Exercise – The line containing "Image resolution: width=699" marks the start of the required copy, which runs to the final line of the entries; return those lines exactly, without any pictures.
##### Data extracts #####
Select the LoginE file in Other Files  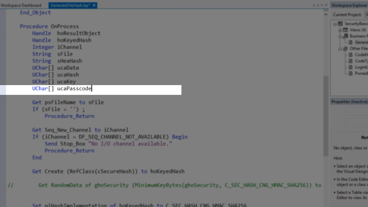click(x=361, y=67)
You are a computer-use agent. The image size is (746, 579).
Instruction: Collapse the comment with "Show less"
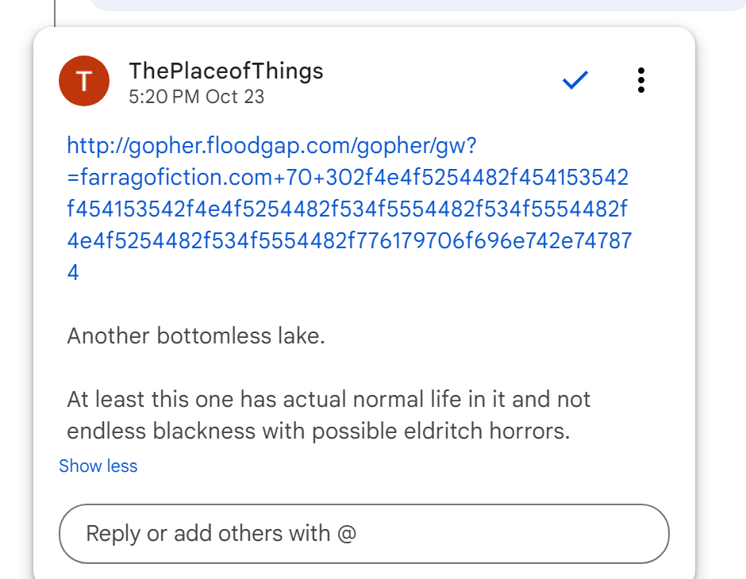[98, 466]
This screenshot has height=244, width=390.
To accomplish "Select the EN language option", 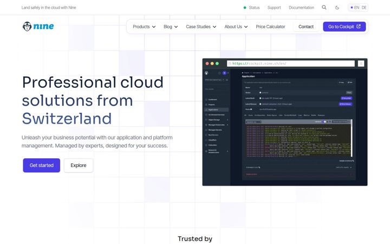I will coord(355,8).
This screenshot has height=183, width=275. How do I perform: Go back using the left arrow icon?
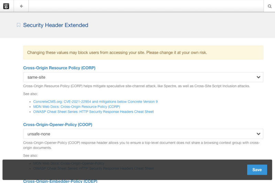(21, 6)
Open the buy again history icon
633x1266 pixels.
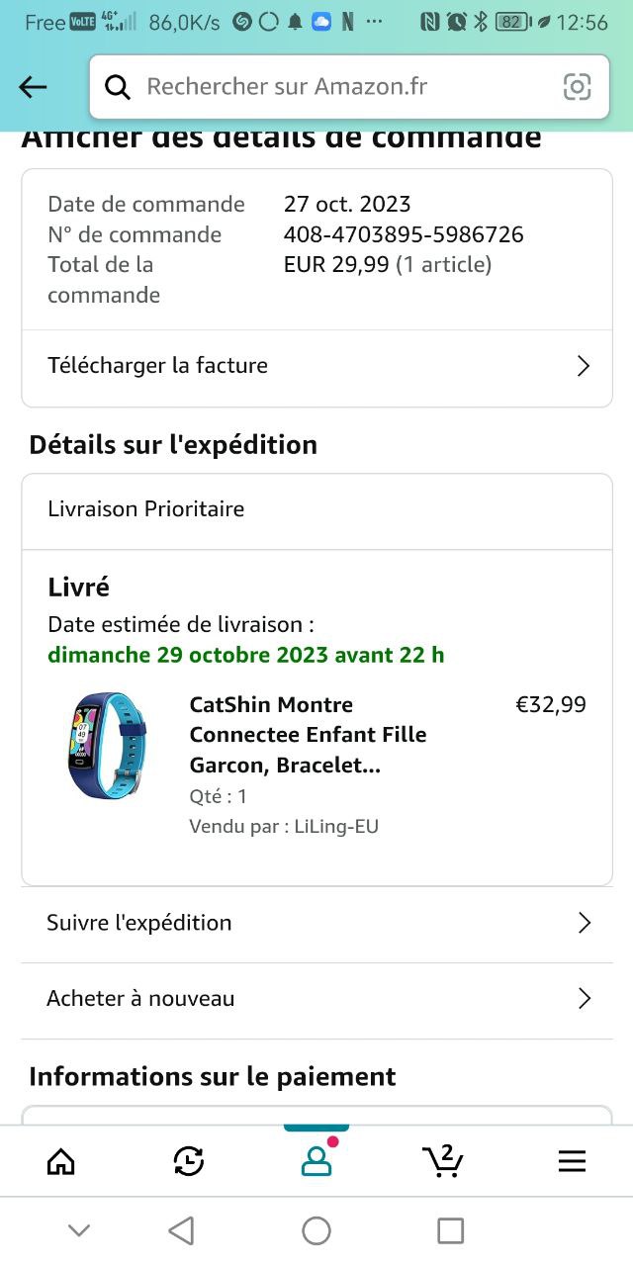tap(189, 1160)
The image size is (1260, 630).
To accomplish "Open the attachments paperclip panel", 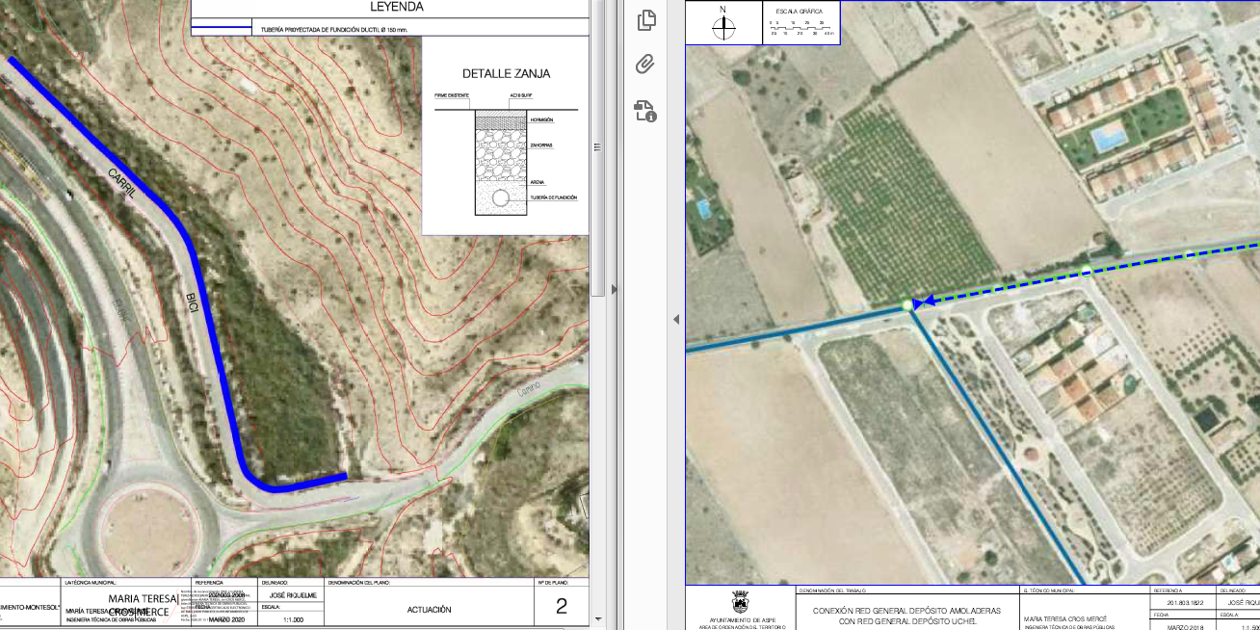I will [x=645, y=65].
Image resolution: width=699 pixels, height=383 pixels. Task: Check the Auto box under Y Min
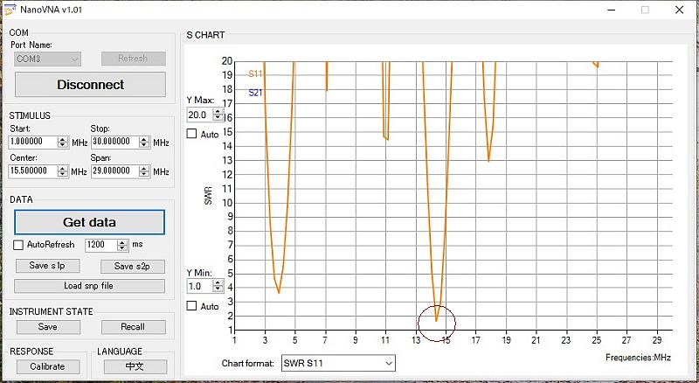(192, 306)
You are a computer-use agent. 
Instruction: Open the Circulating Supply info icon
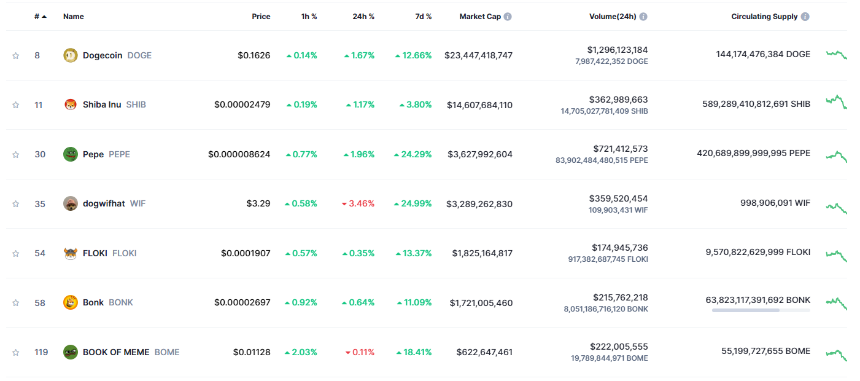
#####
Solution –
Image resolution: width=699 pixels, height=383 pixels. Task: Check the Auto box under Y Min
(192, 306)
You are a computer-use agent. 
Instruction: Open the Circulating Supply info icon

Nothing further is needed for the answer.